/toku2mongo

TokuMX is a high-performance, concurrent, compressing, drop-in replacement engine for MongoDB | Issue tracker: https://tokutek.atlassian.net/browse/MX/ |

Primary LanguageC++

TokuMX

TokuMX is a high-performance distribution of MongoDB, a document-oriented database with built-in sharding and replication, built on Tokutek's Fractal Tree indexes.

TokuMX has the same binaries, supports the same drivers, data model, and features of MongoDB, because it shares much of its code with MongoDB. The benefits of using TokuMX include:

  • Faster writes and less I/O on large data sets.
  • Concurrent read/write access to collections with document-level locking.
  • Compression of all data by default.
  • MVCC transactional semantics.
  • Zero fragmentation of data or indexes, removing the need for maintenance like compact or repairDatabase.

TokuMX is fully compatible with MongoDB 2.4, except that TokuMX does not support:

  • Text indexes and search
  • Geospatial indexing and queries

Documentation

For the most part, the MongoDB documentation applies to TokuMX as well. For exceptions, additional features, and TokuMX specific strategies and behaviors, the TokuMX Users Guide takes precedence.

Packaging

TokuMX is available for 64-bit Linux systems. Tokutek builds and provides packages for Centos 5 and 6, Debian 7, Fedora 20, and Ubuntu 12.04, 12.10, 13.04, 13.10, and 14.04. For other distributions of Linux, Tokutek provides a binary tarball that can be installed standalone.
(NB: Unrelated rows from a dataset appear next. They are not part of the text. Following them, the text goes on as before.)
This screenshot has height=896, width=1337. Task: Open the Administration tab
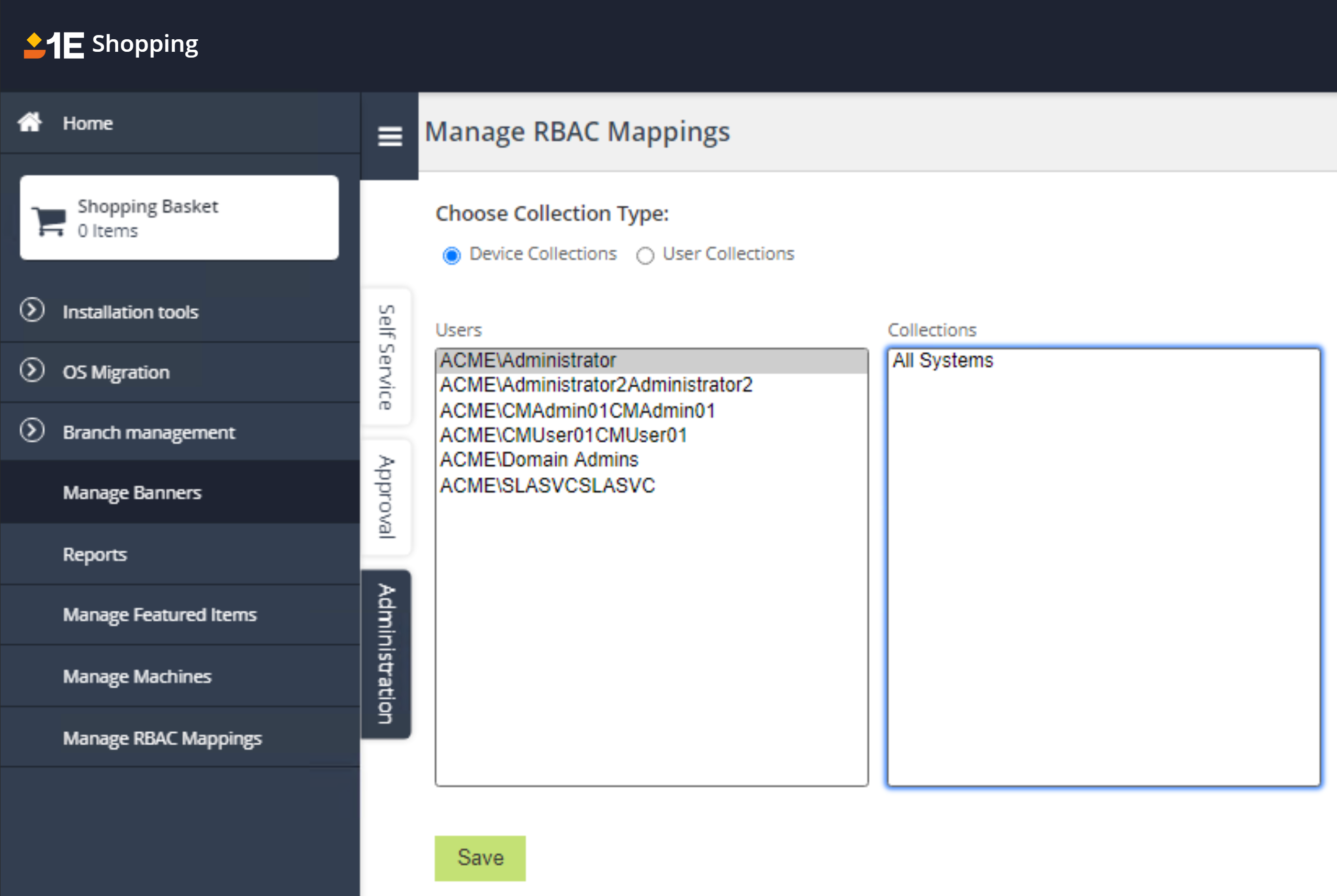tap(387, 654)
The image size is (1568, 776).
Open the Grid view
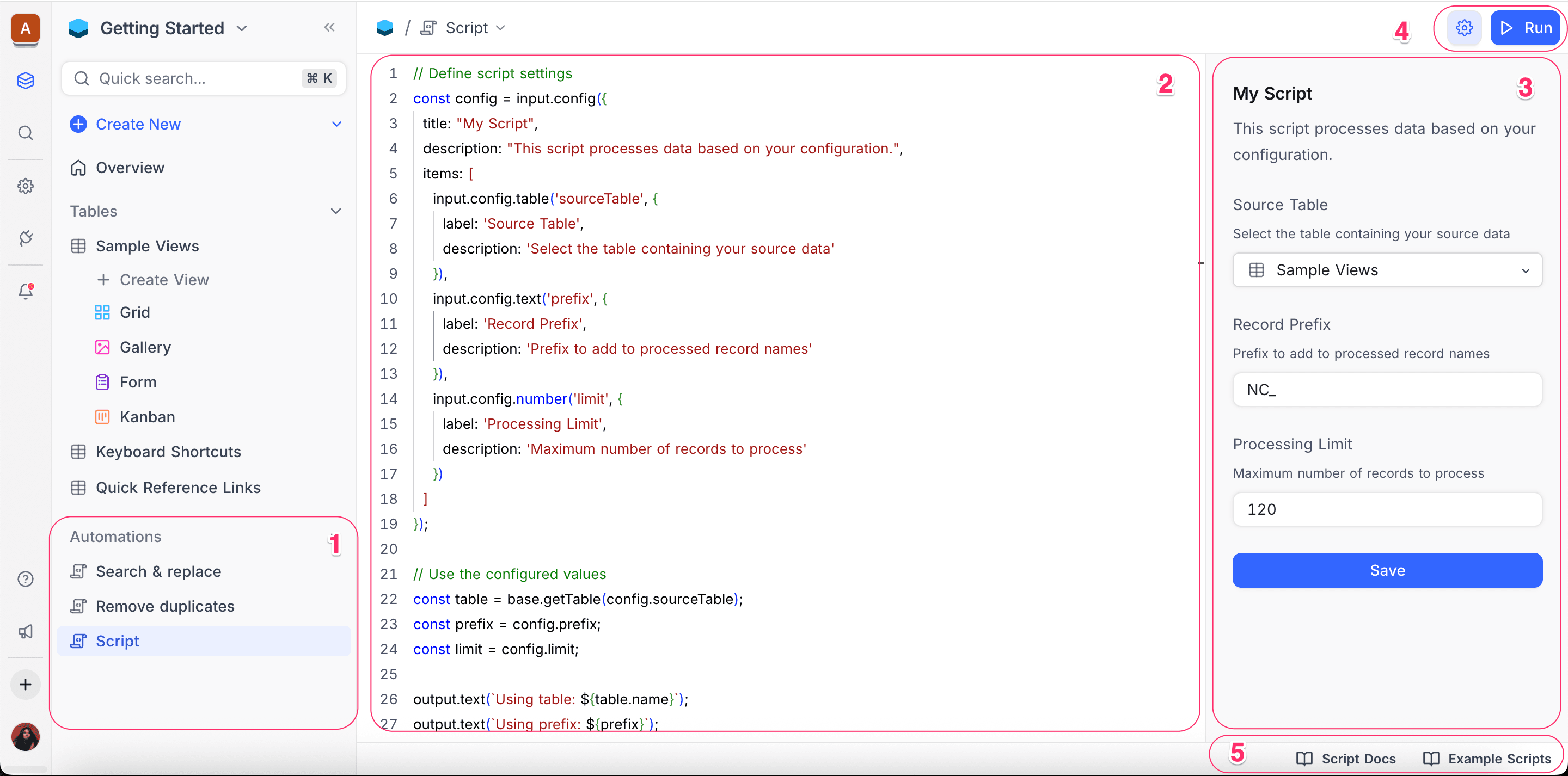(134, 312)
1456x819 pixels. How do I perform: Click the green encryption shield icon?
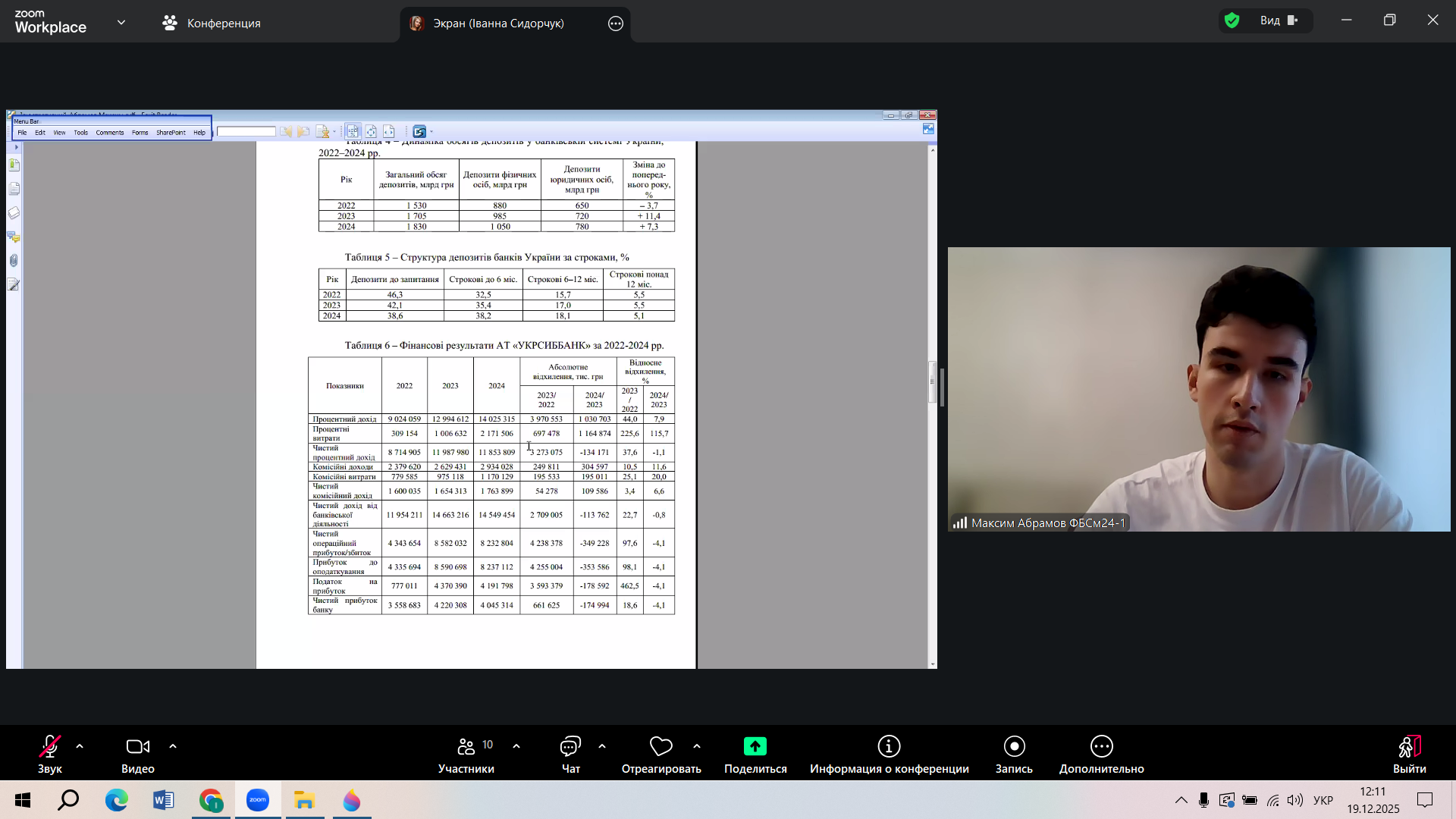(x=1232, y=20)
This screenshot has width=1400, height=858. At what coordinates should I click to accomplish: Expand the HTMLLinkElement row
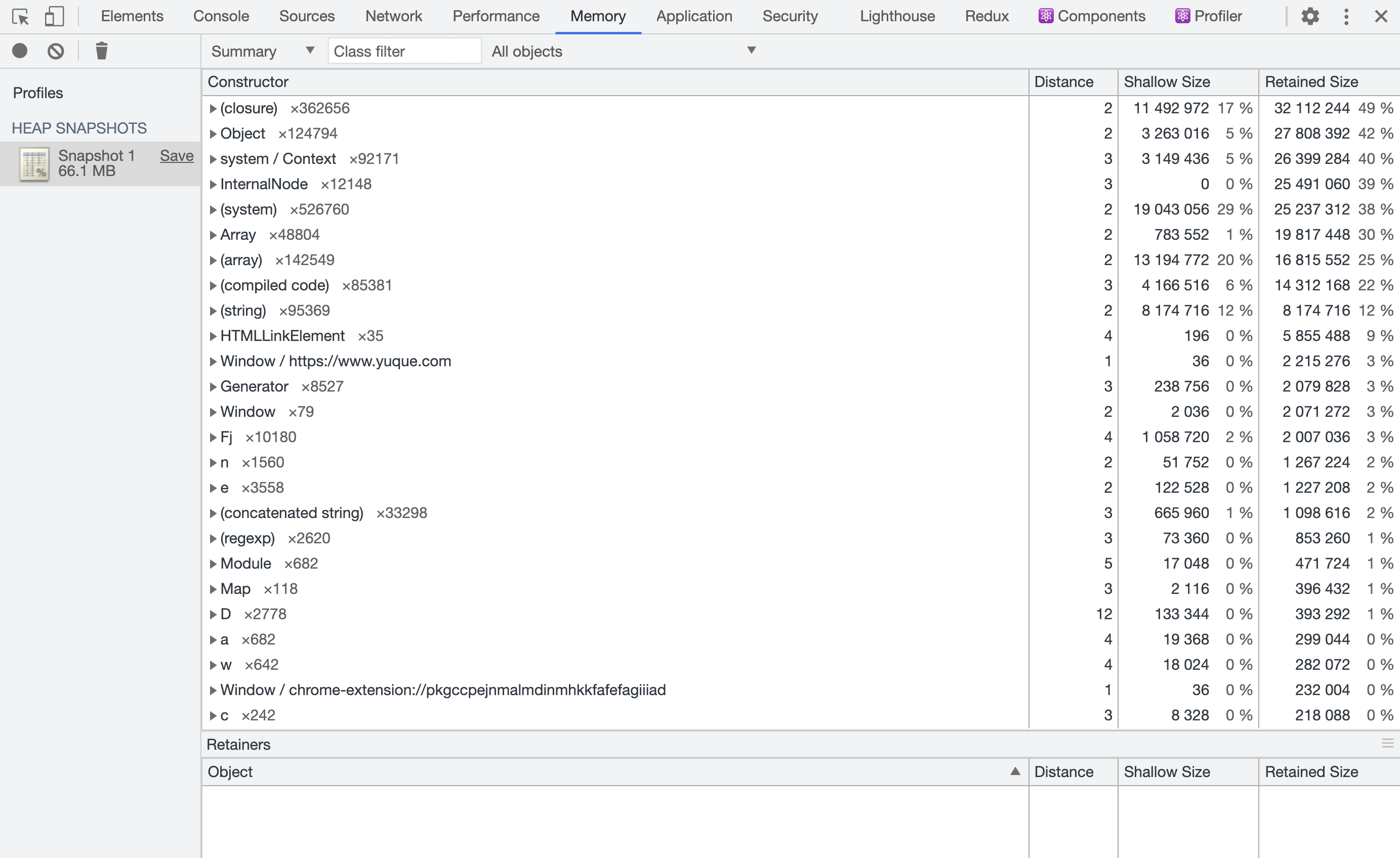[x=213, y=336]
Community downloads can be found here.

Enterprise downloads, including the hot backup utility, can be found here and come with 30 days of free support for evaluation.

Installation instructions for Linux distributions and OSX can be found here.

Migrating from MongoDB

TokuMX stores data on disk completely differently from MongoDB. Therefore it is necessary to export any existing data from MongoDB and import it into TokuMX. Depending on your existing MongoDB database and your application's availability requirements, you can choose from a number of strategies for converting your data set to TokuMX.

  • Single server
  • Replica set
    • Offline (with downtime)
    • Online (with no downtime)
  • Sharded cluster
    • Offline, individual shards
    • Offline, all data at once
    • Online

For details of how to perform these types of data migrations, see the documentation.

Building TokuMX

See docs/building.md.

Drivers

All MongoDB drivers work seamlessly with TokuMX.

Replication

Replication in TokuMX is managed similarly to MongoDB and uses much of the same terminology, administrative commands, and election mechanisms, and write concern works the same. There are some significant improvements to replication performance in TokuMX, including significantly reduced I/O load due to writes on secondaries.

The details of the replication oplog are different in TokuMX. Applications that read the oplog and rely on the format its contents will need to change. Therefore, "mixed" replica sets containing MongoDB and TokuMX nodes do not work.

Sharding

Sharding in TokuMX is managed similarly to MongoDB and uses much of the same terminology and administrative commands. There are some significant improvements to sharding, including significantly less intrusive chunk migrations, and clustering shard keys that make range queries much faster.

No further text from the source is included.